Available records
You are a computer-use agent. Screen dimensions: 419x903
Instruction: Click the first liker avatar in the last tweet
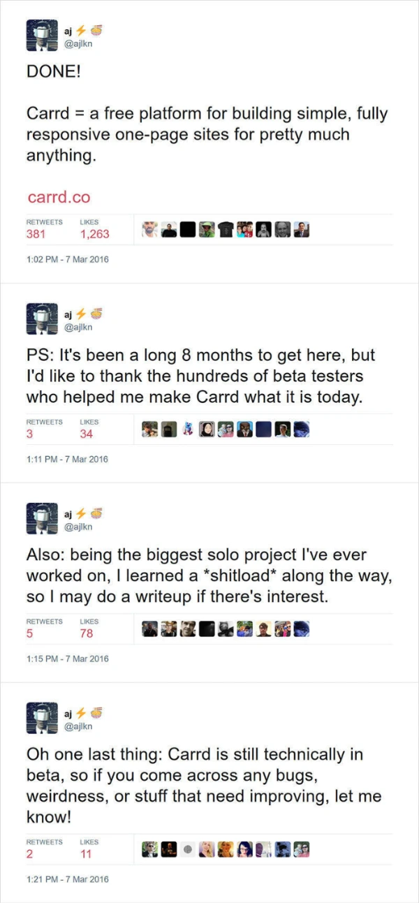(149, 850)
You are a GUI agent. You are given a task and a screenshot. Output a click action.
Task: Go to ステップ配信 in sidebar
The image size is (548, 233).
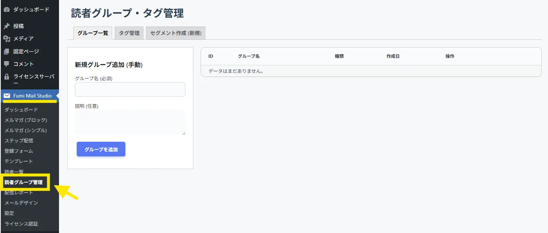(x=19, y=141)
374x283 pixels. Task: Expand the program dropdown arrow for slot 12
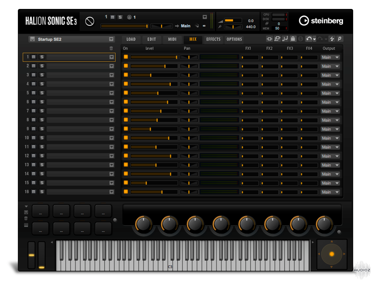tap(111, 156)
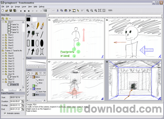164x119 pixels.
Task: Click the Zoom In magnifier icon
Action: pos(88,11)

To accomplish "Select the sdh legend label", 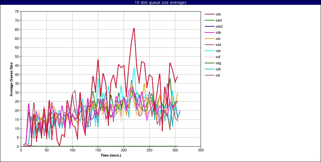I will (218, 69).
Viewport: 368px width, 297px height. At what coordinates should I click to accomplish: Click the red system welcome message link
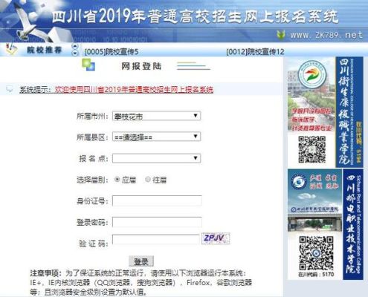[134, 89]
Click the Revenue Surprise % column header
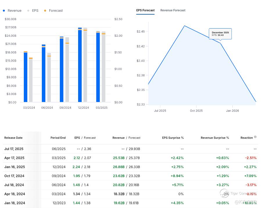 (215, 138)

Task to complete
Number of lines above containing the word "agent": state it and add nothing else.

Result of this task
2